Opinion

Brooklyn goes to pot

It does no city any good when individuals sworn to uphold the law signal that they will do so selectively.

Brooklyn District Attorney Ken Thompson has done just that. This week, he announced his office would stop prosecuting most first-time offenders arrested with small quantities of pot — including those with a “very minimal criminal record.”

Police Commissioner Bill Bratton promptly turned around and said cops would still be enforcing the law.

Then Mayor de Blasio confused matters even further by declaring Thompson and Bratton were both right.

It’s true DAs have broad discretion in disposing of arrests, just as cops do when dealing with infractions (not everyone speeding gets ticketed).
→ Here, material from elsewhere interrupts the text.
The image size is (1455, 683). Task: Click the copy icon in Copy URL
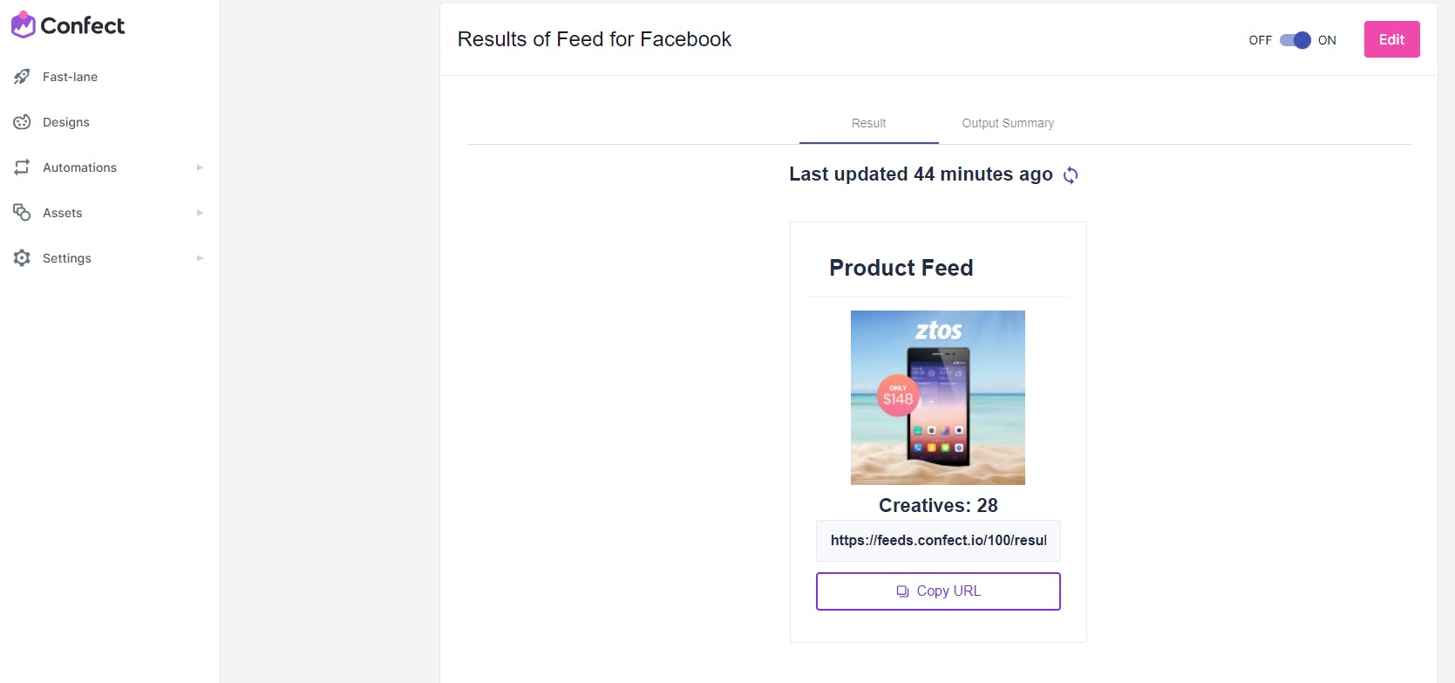click(x=902, y=591)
But it’s dangerous for a prosecutor to announce publicly that certain lawbreakers have nothing to fear from arrest.

Thompson’s approach here runs directly counter to the “broken windows” policing that helped turn around crime in New York starting in the early ’90s.

The gist of this theory is that a city winking at smaller crimes and dysfunction is inviting larger crimes and greater dysfunction.

The DA’s announcement, of course, comes in the midst of a national debate over marijuana. Just this week, Gov. Cuomo made New York the 23rd state to allow medical marijuana, albeit under strict limits. In two other states, pot is fully legal.

If Ken Thompson believes New York’s laws on marijuana are wrong or ineffective, the answer is to persuade Albany to fix them. A law that varies from The Bronx to Brooklyn is a prescription for chaos.